ExxonMobil and ConocoPhillips previously endorsed the bipartisan Climate Leadership Council’s (CLC) revenue neutral carbon tax and dividend proposal in which escalating taxes collected on oil and natural gas at the wellhead and on coal at the minehead would be entirely rebated in equal sums to each American as an annual payment. The CLC cites a 2018 study that finds that 70 percent of American households would receive more in dividend payments then they would pay in increased energy prices.
Once the CLC’s carbon tax plan is adopted, all other regulations and subsidies aimed at reducing carbon dioxide emissions, such as automobile fuel efficiency and renewable portfolio standards, are supposed to be permanently repealed.

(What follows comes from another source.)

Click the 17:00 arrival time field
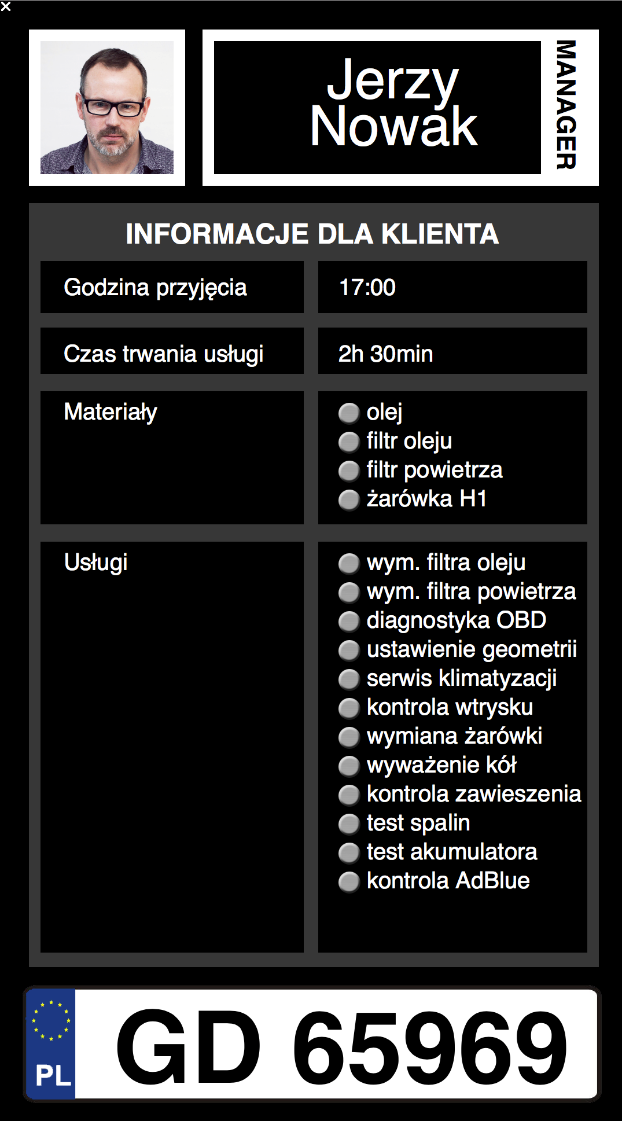The image size is (622, 1121). click(452, 288)
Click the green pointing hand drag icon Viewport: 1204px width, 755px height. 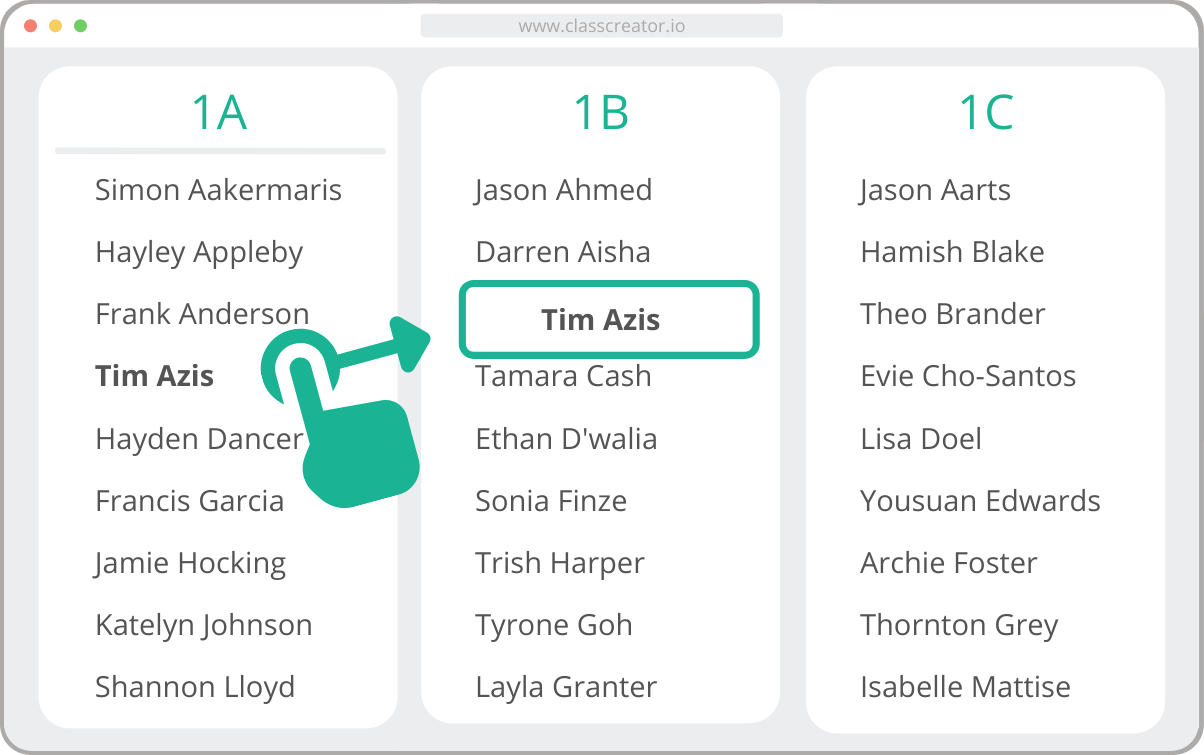click(340, 420)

However, lots of climate activists oppose carbon taxes. Why? InsideClimateNews offered the example of Matto Mildenberger, a political scientist at the University of California, Santa Barbara, who has argued that carbon taxes make climate action unpopular because they front load the costs immediately onto consumers while the eventual benefits of lower temperatures, less fierce storms, and lower sea levels stretch into the future. As InsideClimateNews explained:
In the view of Mildenberger and others who’ve studied climate politics around the world, subsidies, regulation, and other policies that provide more immediate and visible benefits—like jobs creation—are a better way to jump-start climate policy, even if they cost more in the short run. That’s because they stimulate investment to help lower the cost of alternative energy, and at the same time help broaden political support for stronger climate policy. New actors with real investments they want to protect and advance will want more aggressive action, and politicians will respond.
On the other hand, economists in general favor the idea of imposing a price on carbon emissions as an efficient way to steer economic activity toward energy efficiency and the development of cheaper no-carbon energy supplies. Carbon taxes, economists argue, should attract the support of free market conservatives. But in fact, during the procedural votes on Biden’s COVID-19 relief plan, all of the Senate’s 50 Republicans voted in favor of an amendment to prohibit the adoption of a federal carbon tax.
If oil company support for a carbon price is aimed at forestalling the rollout of big climate change regulations and expenditures, the effort has likely come too late. For example, the Biden administration’s $3 trillion infrastructure plan is anticipated to include $400 billion to combat climate change, including $46 billion on climate-change R&D, $60 billion for green transit, and billions more on upgrades to the electrical grid, energy efficiency improvements to housing, and the construction of thousands of charging stations for electric vehicles across the country. In order to pay for at least part of this costly plan, the Biden administration might happily tax carbon while forgetting all about revenue neutrality.